Au milieu d’une maison en ruines, deux petites filles habillées de toutes les couleurs posent face à l’objectif. L’image est issue de la série Les Dépossédés, réalisée par la photographe Edith Roux lors d’un de ses premiers voyages au Turkestan oriental, en 2010. Elle ouvre sa nouvelle exposition lyonnaise à la galerie Le Bleu du Ciel.

Au départ, Edith Roux travaillait sur les gratte-ciels de Shangaï, jusqu’à ce qu’une connaissance l’emmène dîner dans un restaurant ouïghour. D’un coup de foudre pour les saveurs de cette région turcophone de l’Ouest de la Chine, la photographe et vidéaste tirera des années de travail sur la culture d’un peuple meurtri. Déportations, travail forcé, contrôle des naissances, torture, familles séparées…

Portraits ouïghours sous surveillance

Le drame de cette province, très médiatisé depuis 2020 et qualifié de génocide culturel par de nombreuses ONG, sous-tend les photographies d’Edith Roux sans jamais être montré frontalement. À mesure qu’elle s’y rend, ses allées et venues sont de plus en plus surveillées par le gouvernement chinois. « C’est devenu impossible pour moi d’aller là-bas, il y a un barrage tous les 30 mètres », confie l’artiste.
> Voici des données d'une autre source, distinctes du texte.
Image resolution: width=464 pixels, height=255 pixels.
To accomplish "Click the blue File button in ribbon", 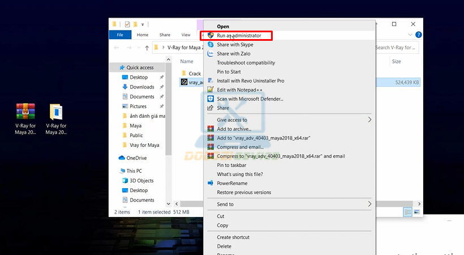I will pyautogui.click(x=120, y=35).
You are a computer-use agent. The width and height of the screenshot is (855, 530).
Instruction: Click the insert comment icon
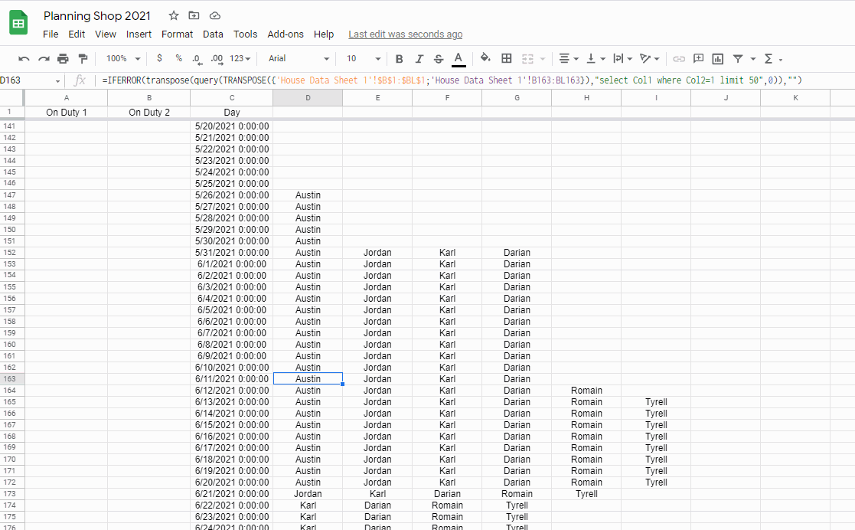coord(698,59)
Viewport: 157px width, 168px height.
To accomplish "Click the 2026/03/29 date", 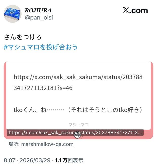I will point(35,160).
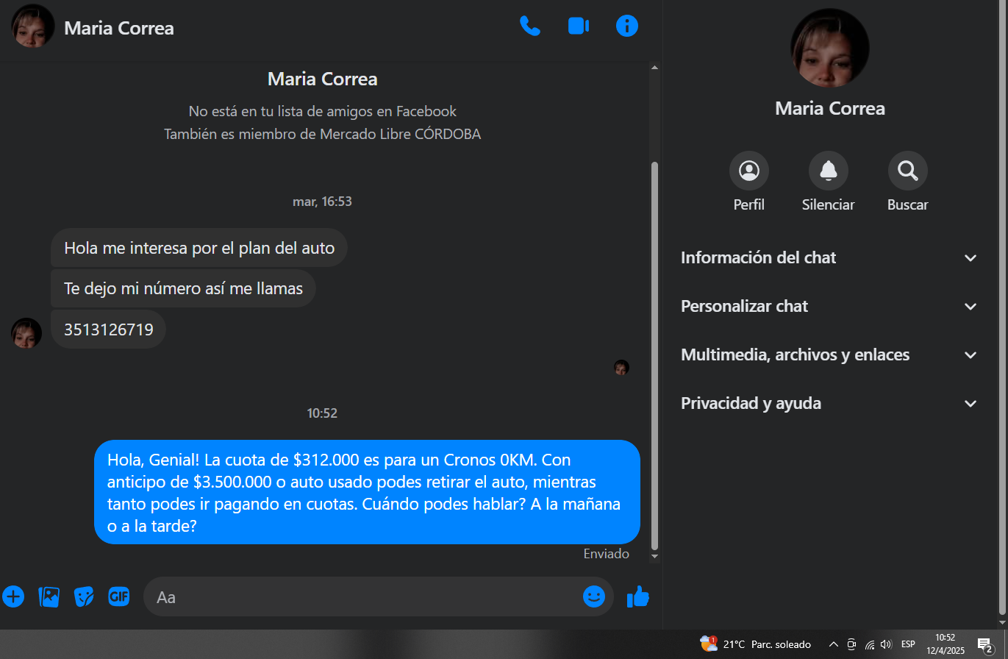Image resolution: width=1008 pixels, height=659 pixels.
Task: Open Maria Correa's large profile picture
Action: pos(830,48)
Poèmes photographiques contre l’oubli

Elle compose alors une galerie de portraits de membres de la diaspora, qu’elle rencontre à La Haye, Munich, Paris ou Washington. Des militantes (Dilnur Reyhan, photo), des familles, des étudiants, qu’Edith Roux prend le temps de mettre en scène dans l’intimité de leur quotidien. Quand une personne refuse de montrer son visage, la photographe le remplace par un miroir embué.

C’est notre propre bobine, floue, qui apparaît alors, et nous renvoie avec force à l’universalité de l’exil. La tragédie contemporaine dessinée ici est aussi sombre que l’exposition ne se révèle lumineuse. Les grandes baies vitrées du Bleu du Ciel – qui invitent à la respiration – dialoguent avec les couleurs d’une culture menacée par l’oubli à laquelle Edith Roux rend un vibrant hommage. On peut même emporter chez soi des poèmes ouïghours, calligraphiés au dos de tissus traditionnels.